Records for finding items

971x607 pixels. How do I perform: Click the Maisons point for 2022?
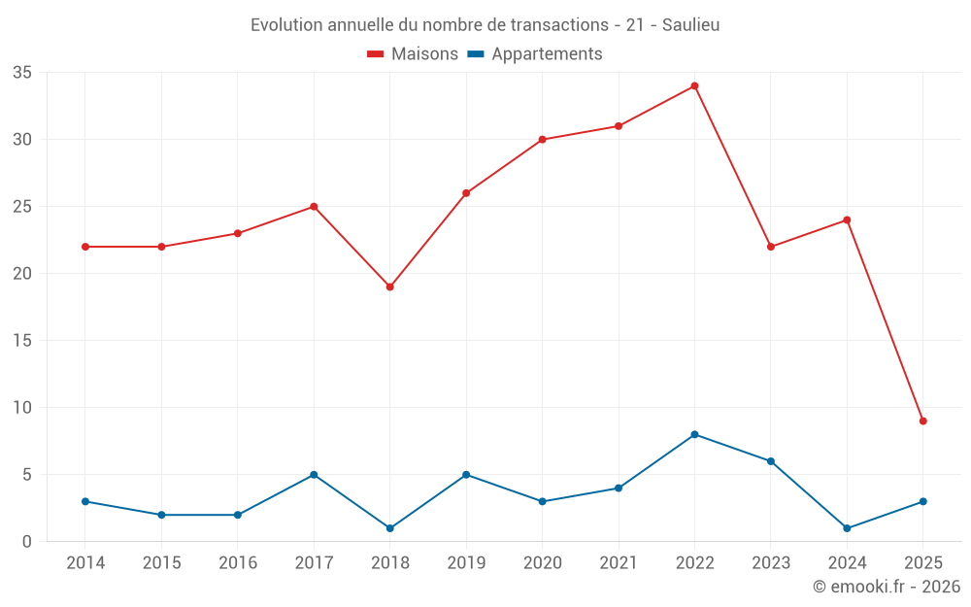[694, 86]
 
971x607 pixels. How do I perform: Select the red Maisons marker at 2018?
[389, 287]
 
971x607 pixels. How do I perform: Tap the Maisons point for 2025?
[922, 422]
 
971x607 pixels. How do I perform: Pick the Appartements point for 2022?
[694, 434]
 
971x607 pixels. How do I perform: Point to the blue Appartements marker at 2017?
[314, 475]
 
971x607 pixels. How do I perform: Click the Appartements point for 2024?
[847, 528]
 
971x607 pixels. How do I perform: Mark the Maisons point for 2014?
[85, 247]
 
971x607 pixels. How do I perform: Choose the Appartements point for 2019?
[466, 475]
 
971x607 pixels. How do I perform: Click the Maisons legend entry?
[413, 54]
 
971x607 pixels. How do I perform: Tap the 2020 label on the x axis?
[542, 563]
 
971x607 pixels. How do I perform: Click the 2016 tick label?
[238, 563]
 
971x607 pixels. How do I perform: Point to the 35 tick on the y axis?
[22, 73]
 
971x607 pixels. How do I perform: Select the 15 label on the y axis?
[22, 341]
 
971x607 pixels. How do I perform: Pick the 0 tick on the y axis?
[27, 542]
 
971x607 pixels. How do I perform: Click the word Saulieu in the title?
[690, 25]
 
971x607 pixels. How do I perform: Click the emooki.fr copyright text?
[887, 587]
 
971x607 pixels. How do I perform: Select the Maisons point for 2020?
[542, 140]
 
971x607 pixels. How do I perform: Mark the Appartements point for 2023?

--- Stated task ---
Can you write out the lines starting at the one containing "971x607 pixels. How do I perform: Click the 2016" and ending at the last line, requests included, with every coordinate in the answers shifted up by 136?

--- In response ---
971x607 pixels. How do I perform: Click the 2016 tick label?
[374, 699]
 
971x607 pixels. How do I perform: Point to the 35 tick on the y axis?
[158, 209]
 
971x607 pixels. How do I perform: Select the 15 label on the y axis?
[158, 477]
 
971x607 pixels. How do I perform: Pick the 0 tick on the y axis?
[163, 678]
 
971x607 pixels. How do I perform: Click the word Saulieu in the title?
[826, 161]
 
971x607 pixels. How do I perform: Click the emooki.fr copyright text?
[1023, 723]
 
971x607 pixels. How do I perform: Select the Maisons point for 2020?
[678, 276]
 
971x607 pixels. How do I perform: Mark the Appartements point for 2023?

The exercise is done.